16 C
New York
Tuesday, May 7, 2024

70 Pelaku Pencurian Sawit PTPN IV Terima Restorative Justice Massal

Simalungun, MISTAR.ID

Sebanyak 70 orang tersangka pelaku tindak pidana pencurian buah kelapa sawit milik PTPN IV mendapatkan  restorative justice (keadilan restoratif) massal yang digelar Polsek Tanah Jawa, pada Senin (31/7/23).

Semuanya telah ditetapkan sebagai tersangka atas dugaan tindak pidana pencurian, dengan total sebanyak 64 laporan pengaduan (LP).

Adapun para tersangka, yakni Suharman (30) dengan nominal nilai kerugian sebesar Rp 127.024. Sementara Irwansyah Sitorus (35) diketahui nominal kerugian sebanyak 6 tandan buah segar (TBS) sawit.

Baca juga: Kasus Penganiayaan Anak Tokoh Pemuda Belawan Berakhir Restorative Justice

Selanjutnya, Herman dengan barang bukti 4 tandan sawit dan nilai kerugian Rp 164.000. Kemudian, Landit Bakara (40) dan Fernando Hutauruk (37) dengan nominal kerugian sebesar Rp 164.000.

Kapolres Simalungun, AKBP Ronald Sipayung  mengatakan, keseluruhan tersangka merupakan pelaku pencurian buah kelapa sawit di wilayah kerja PTPN IV dari mulai tahun 2021-2023. Sementara pelapor pihak PTPN IV.

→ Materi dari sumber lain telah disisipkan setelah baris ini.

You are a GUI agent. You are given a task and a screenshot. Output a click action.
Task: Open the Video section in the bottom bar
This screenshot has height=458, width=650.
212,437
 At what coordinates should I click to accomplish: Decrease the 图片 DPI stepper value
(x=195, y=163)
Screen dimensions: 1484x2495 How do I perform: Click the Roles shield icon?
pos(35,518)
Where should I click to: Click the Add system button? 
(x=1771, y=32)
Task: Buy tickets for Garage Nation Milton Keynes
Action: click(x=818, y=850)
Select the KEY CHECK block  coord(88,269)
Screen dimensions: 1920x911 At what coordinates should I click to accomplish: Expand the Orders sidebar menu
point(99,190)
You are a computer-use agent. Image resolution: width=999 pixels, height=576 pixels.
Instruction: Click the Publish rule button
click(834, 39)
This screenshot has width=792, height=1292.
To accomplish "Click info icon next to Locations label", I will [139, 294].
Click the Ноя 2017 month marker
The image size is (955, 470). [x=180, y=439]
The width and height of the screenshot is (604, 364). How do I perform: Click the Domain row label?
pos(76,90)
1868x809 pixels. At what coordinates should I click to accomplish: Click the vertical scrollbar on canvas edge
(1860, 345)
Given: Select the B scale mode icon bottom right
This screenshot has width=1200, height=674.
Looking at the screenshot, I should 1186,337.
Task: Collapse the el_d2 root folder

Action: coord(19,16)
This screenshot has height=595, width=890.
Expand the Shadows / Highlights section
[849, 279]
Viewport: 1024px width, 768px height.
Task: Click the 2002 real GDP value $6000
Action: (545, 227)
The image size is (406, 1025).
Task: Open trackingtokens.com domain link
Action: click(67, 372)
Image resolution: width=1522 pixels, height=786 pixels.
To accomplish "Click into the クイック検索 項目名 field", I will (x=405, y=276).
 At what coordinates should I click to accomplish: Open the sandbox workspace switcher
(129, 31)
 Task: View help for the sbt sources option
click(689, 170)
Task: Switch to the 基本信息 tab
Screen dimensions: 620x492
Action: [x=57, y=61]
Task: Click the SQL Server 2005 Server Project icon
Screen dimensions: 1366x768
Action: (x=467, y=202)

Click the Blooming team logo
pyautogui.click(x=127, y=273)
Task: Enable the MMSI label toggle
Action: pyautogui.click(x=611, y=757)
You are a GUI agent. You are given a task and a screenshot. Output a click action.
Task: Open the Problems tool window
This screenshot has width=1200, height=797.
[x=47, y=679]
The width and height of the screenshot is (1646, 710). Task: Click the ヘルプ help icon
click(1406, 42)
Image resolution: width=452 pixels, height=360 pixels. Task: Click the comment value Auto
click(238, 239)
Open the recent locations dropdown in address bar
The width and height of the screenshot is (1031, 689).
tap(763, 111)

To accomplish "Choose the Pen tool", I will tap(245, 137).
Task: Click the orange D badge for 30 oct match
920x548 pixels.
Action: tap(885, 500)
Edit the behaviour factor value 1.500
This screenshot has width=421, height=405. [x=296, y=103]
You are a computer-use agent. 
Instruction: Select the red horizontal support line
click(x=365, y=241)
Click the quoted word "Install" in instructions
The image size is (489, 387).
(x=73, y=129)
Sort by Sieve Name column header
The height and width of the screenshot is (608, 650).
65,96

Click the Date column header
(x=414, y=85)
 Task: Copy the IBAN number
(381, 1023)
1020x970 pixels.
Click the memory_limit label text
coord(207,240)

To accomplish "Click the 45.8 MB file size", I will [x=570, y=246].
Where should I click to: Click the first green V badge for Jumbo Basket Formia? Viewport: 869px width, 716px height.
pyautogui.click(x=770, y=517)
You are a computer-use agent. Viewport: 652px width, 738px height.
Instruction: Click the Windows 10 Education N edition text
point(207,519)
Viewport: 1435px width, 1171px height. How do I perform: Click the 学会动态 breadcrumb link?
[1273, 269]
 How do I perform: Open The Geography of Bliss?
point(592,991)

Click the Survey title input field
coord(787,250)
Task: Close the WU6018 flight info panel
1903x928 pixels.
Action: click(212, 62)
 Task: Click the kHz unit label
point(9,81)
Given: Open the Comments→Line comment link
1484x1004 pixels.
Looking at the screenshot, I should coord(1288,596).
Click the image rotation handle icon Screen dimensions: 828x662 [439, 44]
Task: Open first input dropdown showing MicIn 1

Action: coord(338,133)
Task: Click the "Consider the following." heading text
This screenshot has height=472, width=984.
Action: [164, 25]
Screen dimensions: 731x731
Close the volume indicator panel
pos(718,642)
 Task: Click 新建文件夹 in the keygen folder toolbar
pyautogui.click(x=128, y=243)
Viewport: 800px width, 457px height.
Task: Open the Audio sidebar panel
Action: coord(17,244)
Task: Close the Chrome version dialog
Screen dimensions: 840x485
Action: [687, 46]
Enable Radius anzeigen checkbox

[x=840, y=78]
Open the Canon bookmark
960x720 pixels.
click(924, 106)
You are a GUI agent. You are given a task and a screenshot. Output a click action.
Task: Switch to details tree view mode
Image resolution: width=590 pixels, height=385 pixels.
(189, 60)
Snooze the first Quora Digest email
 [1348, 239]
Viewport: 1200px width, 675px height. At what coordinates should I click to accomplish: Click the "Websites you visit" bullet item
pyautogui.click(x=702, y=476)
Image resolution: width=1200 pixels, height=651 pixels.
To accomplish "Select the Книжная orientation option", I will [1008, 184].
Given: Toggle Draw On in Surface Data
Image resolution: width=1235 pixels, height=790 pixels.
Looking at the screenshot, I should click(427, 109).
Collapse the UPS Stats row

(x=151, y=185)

Kata Ronald, dasar hukum pemberian restorative justice yakni, Peraturan Kepolisian Negara Republik Indonesia Nomor 8 Tahun 2021 tentang Penanganan Tindak Pidana Berdasarkan Keadilan Restoratif.

“Jadi ini merupakan mediasi ataupun upaya penyelesaian hukum lewat musyawarah, tanpa harus melewati persidangan,” terangnya.

Baca juga: Sengketa Tanah di Medang Deras Diselesaikan Melalui Restorative Justice

Meskipun demikian, kata Ronald, para pelaku akan dikenakan sanksi sosial atau hukum badan, seperti membersihkan tempat ibadah, kantor Pangulu dan kantor PTPN IV.

“Mereka selama menjalani hukuman badan tak boleh melakukan perbuatan yang melanggar hukum. Apabila ada ditemukan, maka akan diterapkan hukum murni tanpa ada pengurangan lagi,” jelasnya.

Ronald menegaskan, tidak semua pelaku tindak pidana bisa menerima program restorative justice. Pasalnya, ada aturan-aturan dan ketentuan tertentu.

Di tempat yang sama, Anggota Komisi III DPR RI, Hinca Panjaitan mengatakan, ini merupakan salah satu program yang terus digagas oleh pihaknya sekitar 2 tahun lalu.

Baca juga: Kasus Tetangga Saling Lapor di Nisel, Polda Sumut Ambil Langkah Restorative Justice

“Baru lah hari ini terealisasi. Jadi Polsek Tanah Jawa yang pertama menerapkan program restorative justice,” kata politisi Partai Demokrat ini.

Kata Hinca, penerapan restorative justice untuk penyelesaian peristiwa pidana dengan nilai nominal kerugian sangat kecil. Tujuannya memberikan pemanfaatan hukum tanpa harus menjalani hukuman pidana.

“Penyidik telah menghadirkan pihak PTPN IV sebagai pelapor,  tersangka dan keluarga, serta perangkat desa. Mereka sudah maaf memaafkan, meskipun demikian tetap berjalan hukuman sosial sesuai permintaan PTPN IV,” terang Hinca.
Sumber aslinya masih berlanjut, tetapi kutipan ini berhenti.